Tuesday 14 April 2015

"Will you just poo!!!"


 

My child's poo withholding is one of the hardest parts of my parenting journey. Anyone with a child who withholds will say just how much it takes over your life. Everything revolves around poo.

My eldest, Ollie, suffered quite early on when he was constipated. He's a very sensitive little boy and I think the traumatic experience affected him. He then fell into the vicious cycle of being scared to poo, causing his bowel to absorb more water, resulting in harder poo and worse constipation.

Now, because I suffer from Crohns disease, I'm ultra paranoid that my boys will have bowel issues so I requested a referral to the constipation clinic. The nurse was amazing and she even refrained from asking the popular question of "have you tried prune juice?" That goes on the list of annoying questions along with "have you tried XYZ to get your child to eat?" (see previous blog). Ollie was put on Movicol which is amazing stuff but the main aim was to get him to not be able to withhold at all. You would be shocked at just how much a small person can withhold. We had the jigging, the lying down, the standing on his head and when he got older we had the constant "I don't need a poo, I'm just tired". His behaviour would change dramatically. He went from a kind gentle loving little boy to a snappy, angry, sad, shell of a child. It was truly heartbreaking to see and we often had to cancel plans to go out.

During this time I tried many techniques; reassurance, empathy, star charts (for me that went against my beliefs as I am not a fan of reward charts), and when I got really desperate I even tried scooping him up and putting him on the toilet with both of us sobbing. That was hard.. As a mum you just want to fix the problem and make it all better again. There were many days where I had to go into the kitchen to hide my frustration and scream in my head "just fucking poo!"

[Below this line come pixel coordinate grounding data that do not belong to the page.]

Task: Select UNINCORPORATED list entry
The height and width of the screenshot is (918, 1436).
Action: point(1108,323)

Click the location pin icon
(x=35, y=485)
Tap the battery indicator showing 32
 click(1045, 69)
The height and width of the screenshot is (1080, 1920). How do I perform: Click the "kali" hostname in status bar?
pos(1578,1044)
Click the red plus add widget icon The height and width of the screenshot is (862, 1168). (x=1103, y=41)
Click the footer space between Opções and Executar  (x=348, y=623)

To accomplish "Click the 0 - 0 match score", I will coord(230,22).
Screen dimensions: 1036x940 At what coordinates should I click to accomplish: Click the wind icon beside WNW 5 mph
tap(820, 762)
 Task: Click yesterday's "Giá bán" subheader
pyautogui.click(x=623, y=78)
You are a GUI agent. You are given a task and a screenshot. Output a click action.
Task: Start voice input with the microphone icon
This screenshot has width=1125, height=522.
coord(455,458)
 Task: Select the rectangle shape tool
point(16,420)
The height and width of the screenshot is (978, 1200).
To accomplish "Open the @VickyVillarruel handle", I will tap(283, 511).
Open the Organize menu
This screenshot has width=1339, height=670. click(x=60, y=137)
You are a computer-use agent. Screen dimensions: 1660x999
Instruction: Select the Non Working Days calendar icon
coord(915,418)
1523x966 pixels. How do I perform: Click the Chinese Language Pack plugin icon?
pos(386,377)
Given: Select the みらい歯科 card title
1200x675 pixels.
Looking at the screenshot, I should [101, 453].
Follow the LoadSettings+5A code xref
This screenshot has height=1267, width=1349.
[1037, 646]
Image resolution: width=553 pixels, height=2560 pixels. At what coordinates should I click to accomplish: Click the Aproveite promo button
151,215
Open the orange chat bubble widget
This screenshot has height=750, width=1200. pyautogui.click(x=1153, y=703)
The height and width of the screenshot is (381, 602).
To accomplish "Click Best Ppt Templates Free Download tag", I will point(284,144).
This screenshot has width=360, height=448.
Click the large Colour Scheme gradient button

The whole experience was a roller coaster. We had days where we thought we had finally conquered it, even a poo a day some weeks, but then out of the blue, BAM.. back to square one again. Nothing had changed, he hadn't had a hard poo so WHY???? Having tried all the techniques mentioned above there was one final bit of advice given to me which was "ignore him". This went against my natural instinct to help my son but I was desperate so thought I'd try. I wasn't allowed to talk about poo, acknowledge his jigging or even mention the "sneaky poo" in his pants. After a few weeks it worked, it actually worked!

I did not potty train Ollie. Whilst this was on the advice from the hospital, I'm a firm believer society is obsessed with pushing children too soon which can result in this hellish situation. At just over 3 Ollie was out of nappies and before 5 he was off the movicol completely and doing fine.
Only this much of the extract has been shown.